Below are the records; print exactly the lines from the one with "The height and width of the screenshot is (479, 836)." through the last, both included, and leave the pictures out.

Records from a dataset
● ● ● ●
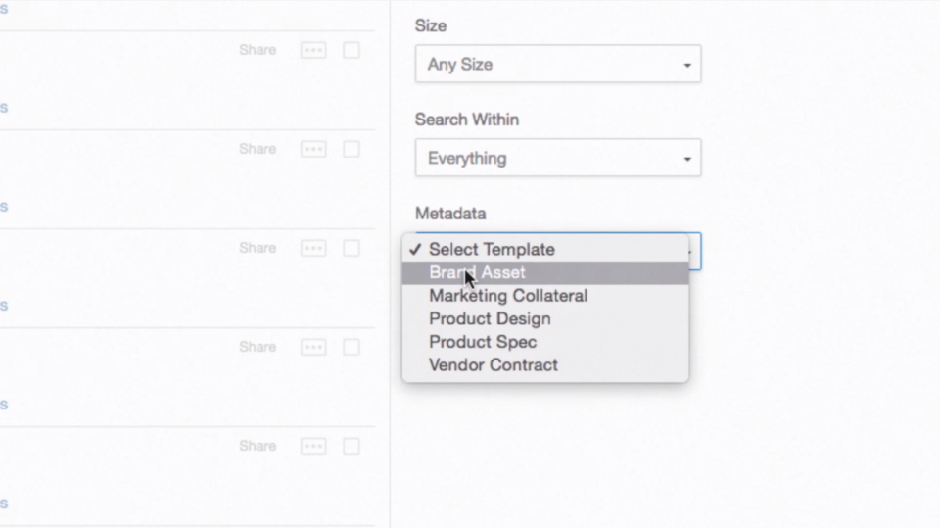The height and width of the screenshot is (528, 940).
Task: Select Marketing Collateral from template list
Action: pos(507,295)
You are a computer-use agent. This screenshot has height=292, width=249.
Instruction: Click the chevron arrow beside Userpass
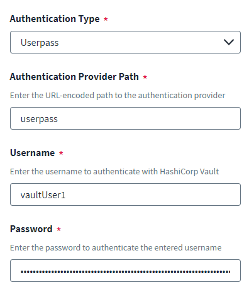pyautogui.click(x=229, y=42)
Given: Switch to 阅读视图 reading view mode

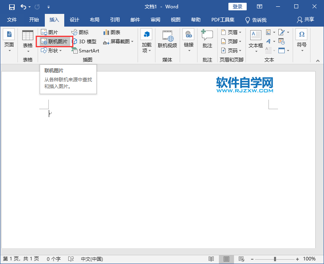Looking at the screenshot, I should point(211,258).
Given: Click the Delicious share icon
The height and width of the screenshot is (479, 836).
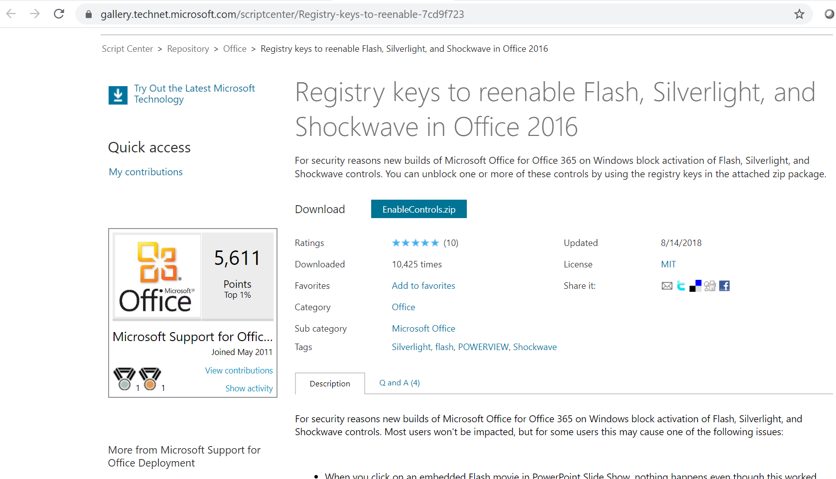Looking at the screenshot, I should coord(695,286).
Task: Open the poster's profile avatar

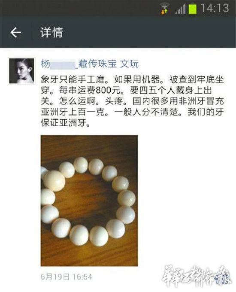Action: pyautogui.click(x=21, y=71)
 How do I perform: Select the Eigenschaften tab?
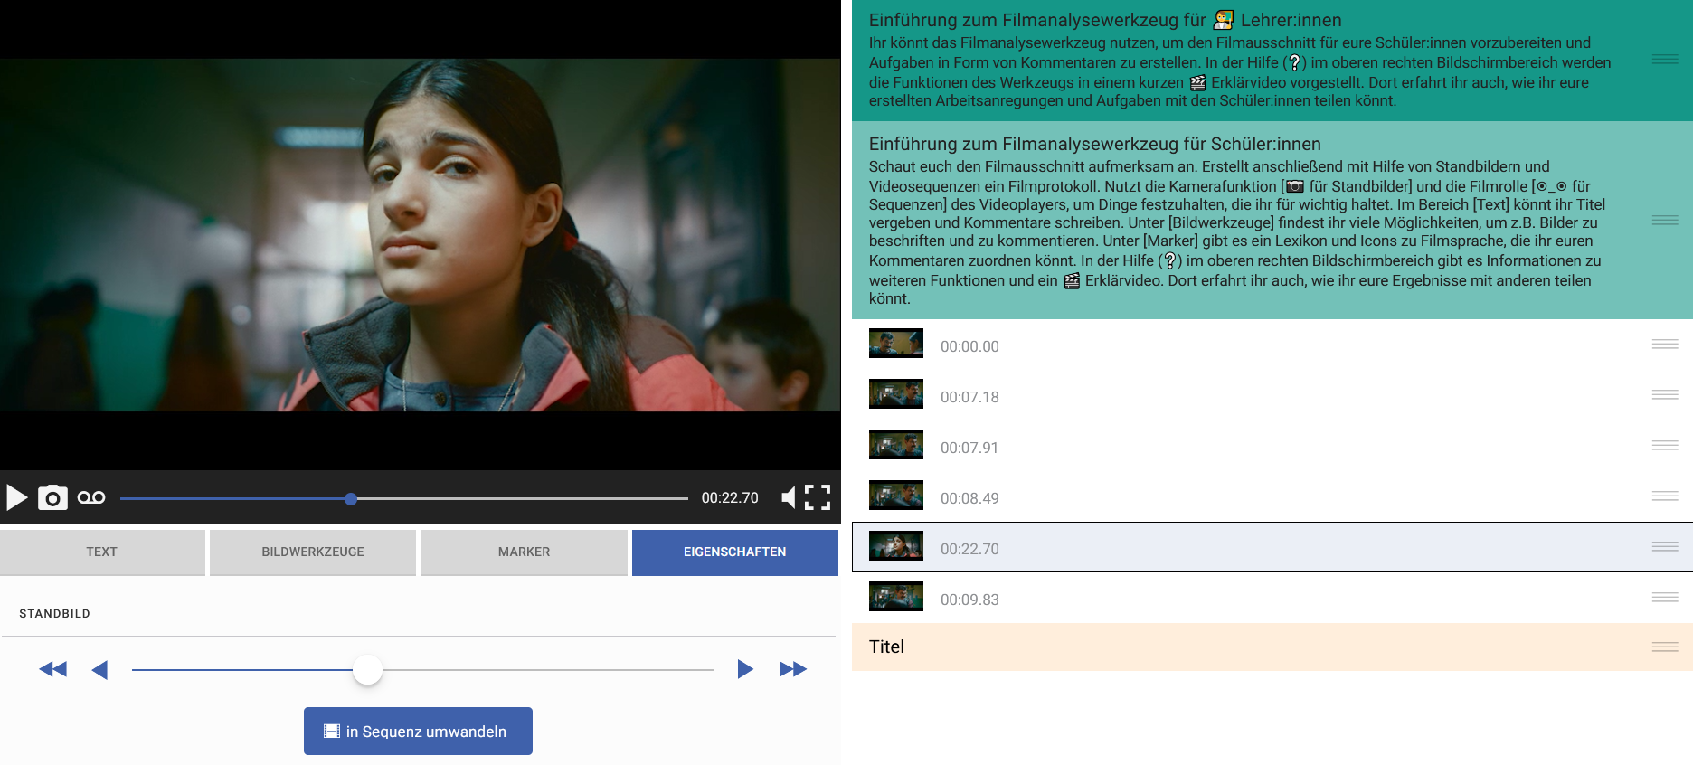[x=734, y=552]
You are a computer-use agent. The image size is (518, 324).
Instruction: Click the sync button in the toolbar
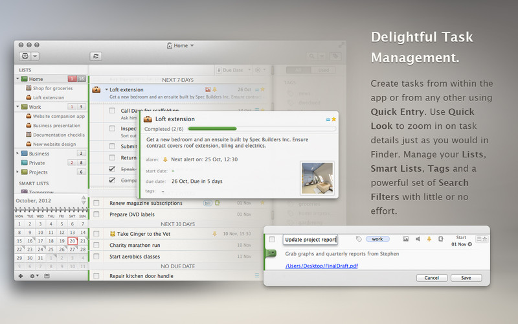tap(96, 56)
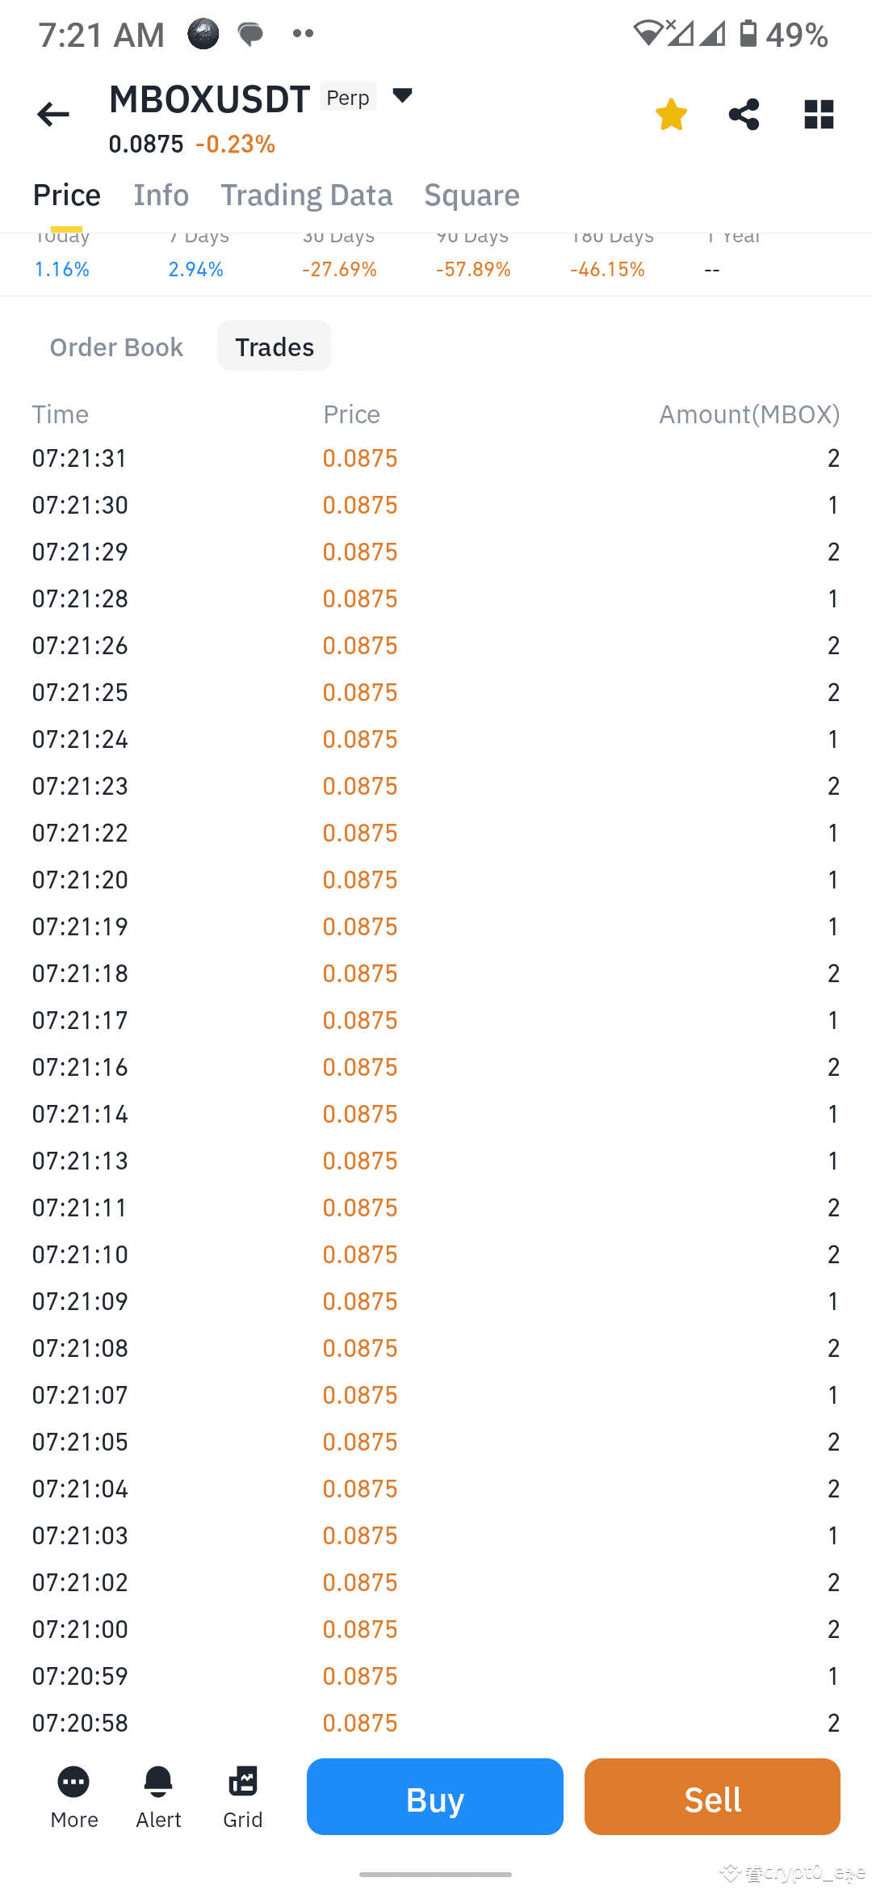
● ● ● ●
*Output of the task*
The height and width of the screenshot is (479, 836).
Looking at the screenshot, I should coord(695,286).
Task: Open the poster's profile avatar

Action: pyautogui.click(x=21, y=71)
 How do I perform: Select the Eigenschaften tab?
[x=734, y=552]
You are a computer-use agent. The image size is (518, 324).
Instruction: Click the sync button in the toolbar
tap(96, 56)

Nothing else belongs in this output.